WORK ORDER 1 -
Output the listing from its start through the line containing "Image resolution: width=1125", with both ends included, and reproduce those lines without changes.

Surely — we assure ourselves — the police would be present at such a gathering. Surely, they would be in riot gear with their militarized weaponry (like they are as soon as the humane cry “Black lives matter!” is raised). Better yet, the National Guard would be present! Yes, of course! This is a college campus — a public one — so this is undeniably under their jurisdiction. They were dispatched to help de-segregate schools in Virginia and other places, coming forth to protect vulnerable students, so surely they must be dispatched to this situation, seeing as how students’ lives — young, promising students’ lives — could be endangered. Surely!
But there were no police. There was no National Guard. There was no militarized force at all attending to this inherently violent, definitely not peaceful, demonstration.
So let me get this straight: The presence of military-grade guns and fire-and hate-filled chanting is not enough to bring in police but one prophetic cry — “Black lives matter!” — is enough and then some?
To my great dismay, I was not surprised. Nor was I was enraged, shocked, or frankly, even appalled at the blatant displays of white supremacist ideology. How could I be surprised? Enraged? How could I feel a surge of such powerful emotion when this felt like nothin’ new under the sun?

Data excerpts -
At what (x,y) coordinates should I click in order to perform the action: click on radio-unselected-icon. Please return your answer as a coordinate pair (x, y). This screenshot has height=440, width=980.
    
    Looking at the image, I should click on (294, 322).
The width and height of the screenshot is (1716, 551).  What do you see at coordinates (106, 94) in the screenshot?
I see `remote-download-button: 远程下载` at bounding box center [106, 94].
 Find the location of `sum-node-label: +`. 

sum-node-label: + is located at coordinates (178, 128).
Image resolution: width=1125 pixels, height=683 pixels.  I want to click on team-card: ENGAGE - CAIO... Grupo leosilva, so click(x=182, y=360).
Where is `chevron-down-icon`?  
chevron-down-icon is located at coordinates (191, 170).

WORK ORDER 2 -
For each statement, say yes or no according to the passage about the campus demonstration, and quote the words of the passage that decide it. (a) Police were present at the demonstration. (b) The writer was surprised by the displays of white supremacist ideology. (c) The National Guard was once dispatched to help de-segregate schools in Virginia.

EXPECTED OUTPUT 1 -
At what (x,y) coordinates should I click in order to perform the action: click on radio-unselected-icon. Please return your answer as a coordinate pair (x, y). This screenshot has height=440, width=980.
    
    Looking at the image, I should click on (294, 322).
The width and height of the screenshot is (1716, 551).  What do you see at coordinates (106, 94) in the screenshot?
I see `remote-download-button: 远程下载` at bounding box center [106, 94].
 Find the location of `sum-node-label: +`. 

sum-node-label: + is located at coordinates (178, 128).
Image resolution: width=1125 pixels, height=683 pixels.  I want to click on team-card: ENGAGE - CAIO... Grupo leosilva, so click(x=182, y=360).

EXPECTED OUTPUT 2 -
(a) No: "But there were no police."
(b) No: "To my great dismay, I was not surprised."
(c) Yes: "They were dispatched to help de-segregate schools in Virginia and other places"